I honestly cannot decide whether Seven Brides for Seven Brothers is a fantastic movie or really horrendously horrible. So I am going to briefly describe what I find interesting aboutit and let you determine (comments encouraged!).

I love musicals, because they tend to replace causal logic with singing and dancing, and generally causal logic is a negative in films, whereas I consider singing and dancing to be positives. This film shows off the full extent causal logic can be done away in a musical plot, and it does so straight out of the gate.

The main character is a mountain man, who comes to town to get a wife. He manages to find a woman to marry him and go up to the mountains that same day, largely because of the quality of his singing. She gets up to the mountains and finds out he has six brothers, and she has to take care of them all. She ain't too much into that, so the oldest brother decides they all need women too (because obviously they can't take care of themselves). There are various hijinx while trying to collect these women, but since the boys are brutes they don't have much success. They go back up to the mountain and the woman teaches them all manners, so at the next country dance they can impress these ladies with their charm.

Of course the competition between them and the town boys really comes down to a dance-off, which the town boys only win because they cheat. The brothers all go to town later and kidnap the women, taking them up to the mountain. Of course the women don't like that they have been absconded with, and so they refuse to talk to the men. Still, there is an avalanche, and they are stuck up there all summer, and get to liking each other. There is a climax where everything is resolved... primarily through dancing.

While there is nothing truly more obnoxious than a singing dancing mountain man (I mean that seriously), the breakdowns in logic that this film seems to enjoy flouting have their inevitable charm.
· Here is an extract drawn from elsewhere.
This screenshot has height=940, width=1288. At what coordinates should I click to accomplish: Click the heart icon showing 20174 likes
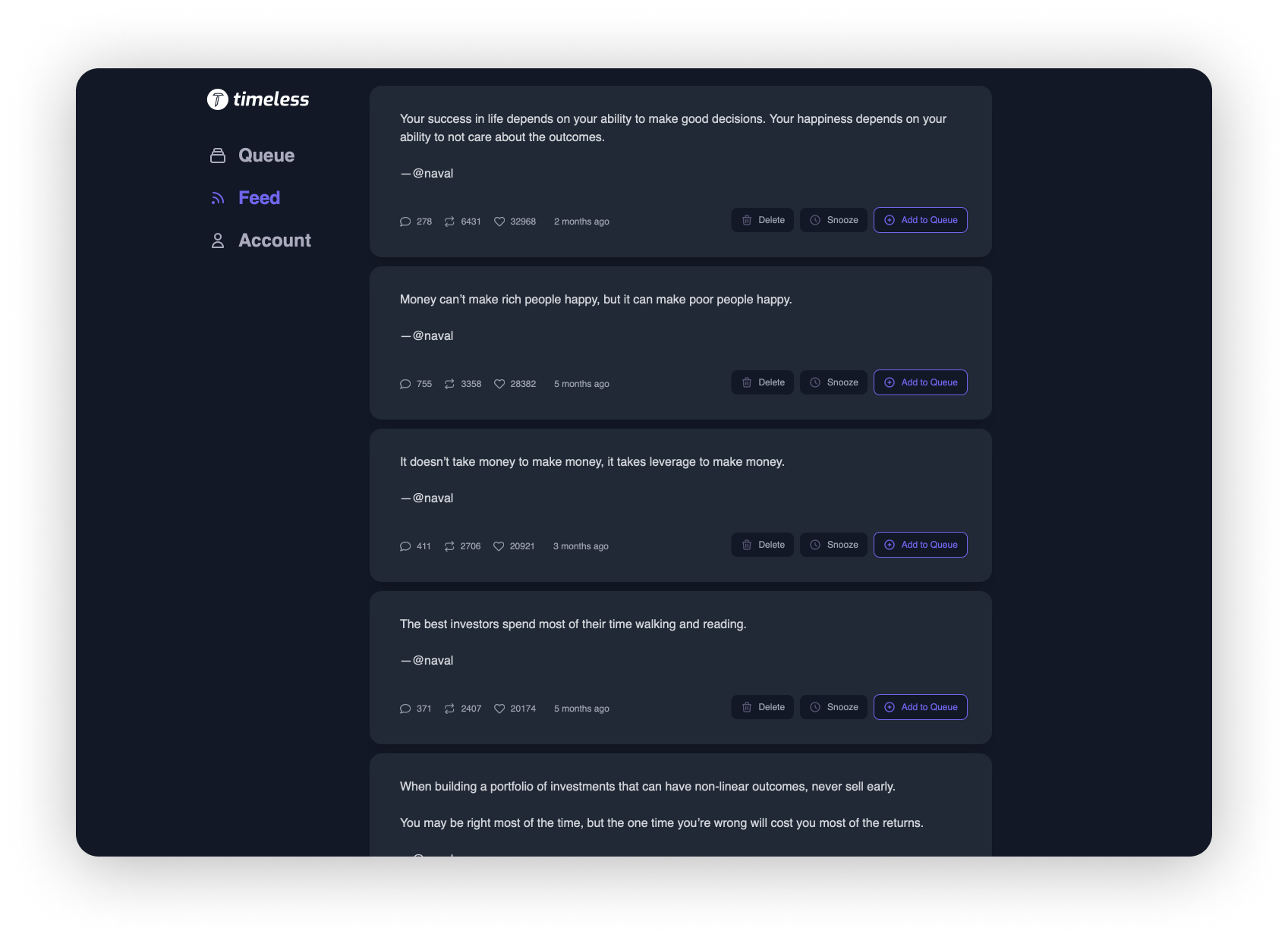[499, 709]
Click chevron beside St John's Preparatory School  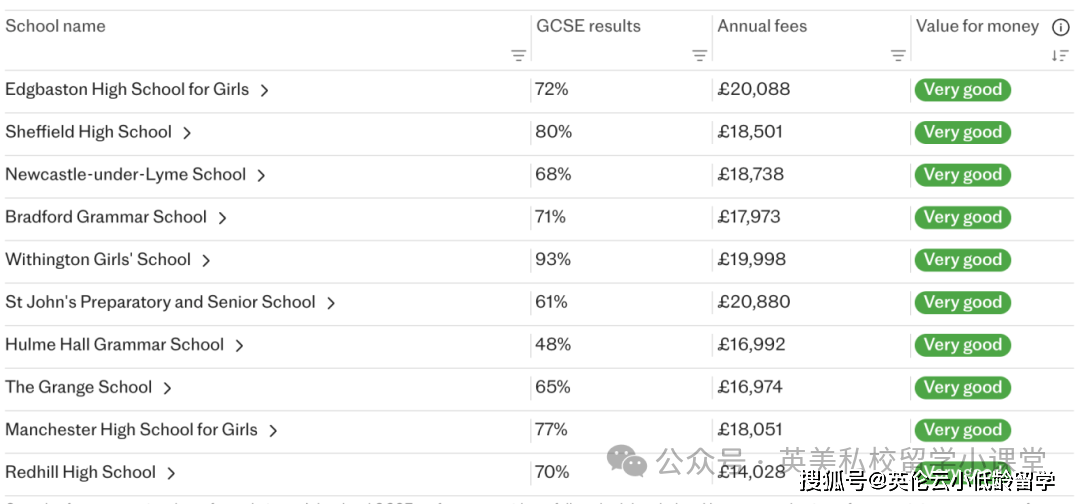[x=330, y=303]
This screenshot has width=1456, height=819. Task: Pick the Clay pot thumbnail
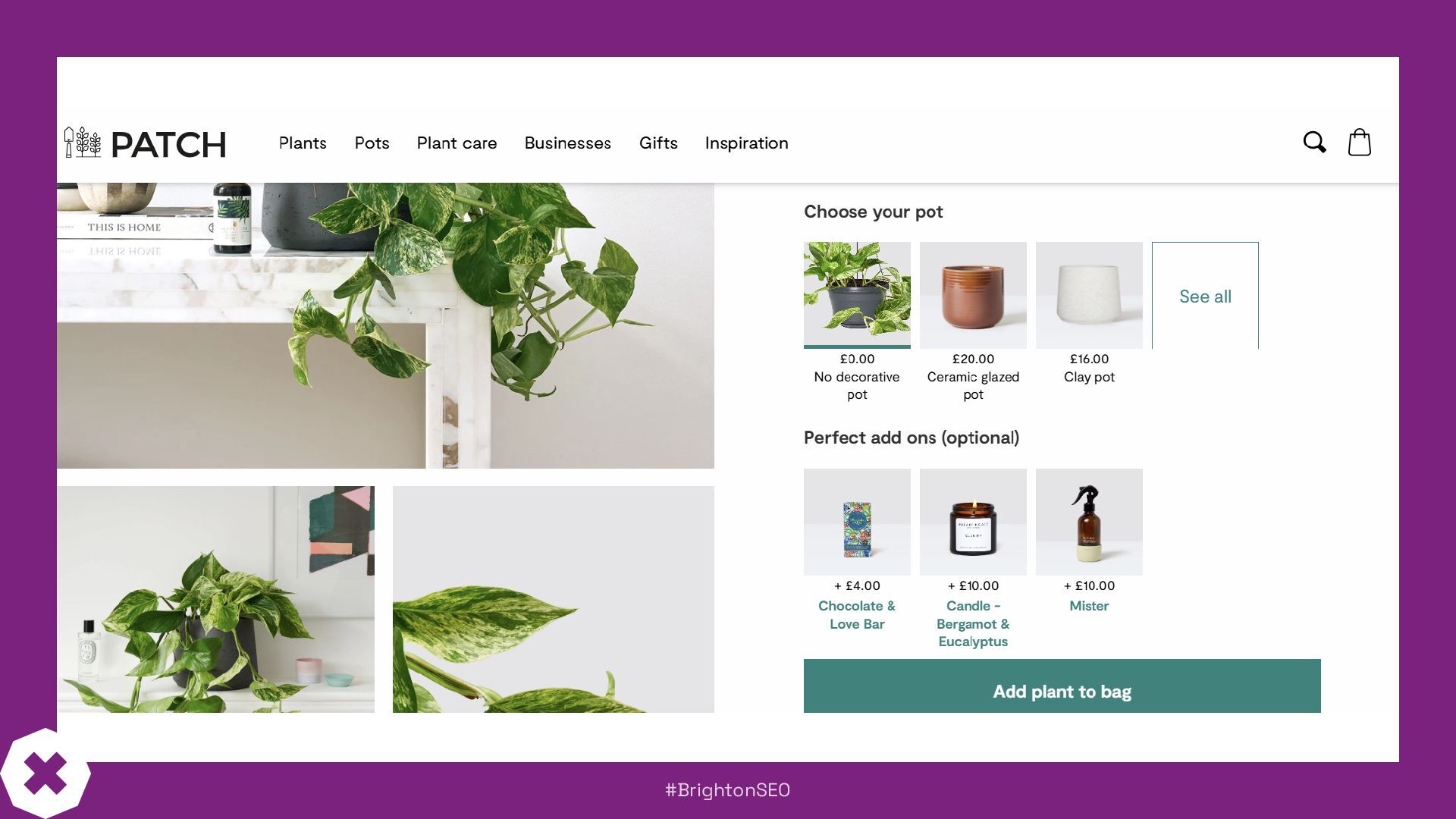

While the complete disregard for anything that can be considered normal sexuality is a bit too absurd to be "subversive" (I mean that in a good way), I'm sure that won't stop those keen to interpret messages into a film to find a progressive or conservative message in the constant sexual posing. God knows what message it is they will find.

I know there is a large crowd out there that enjoys camp, but I am quite definatly not one of them. Camp is usually developed from "exposing social codes," through absurd juxtapositions of these codes, as opposed to pure nonsense which exposes the abstract workings of the self through presenting sensory imaginings.

That may not have entirely made sense, but what I am trying to say is that the musical is utopian, whereas camp tries to prove that utopianism is false. In doing that it only proves that camp isn't very intelligent.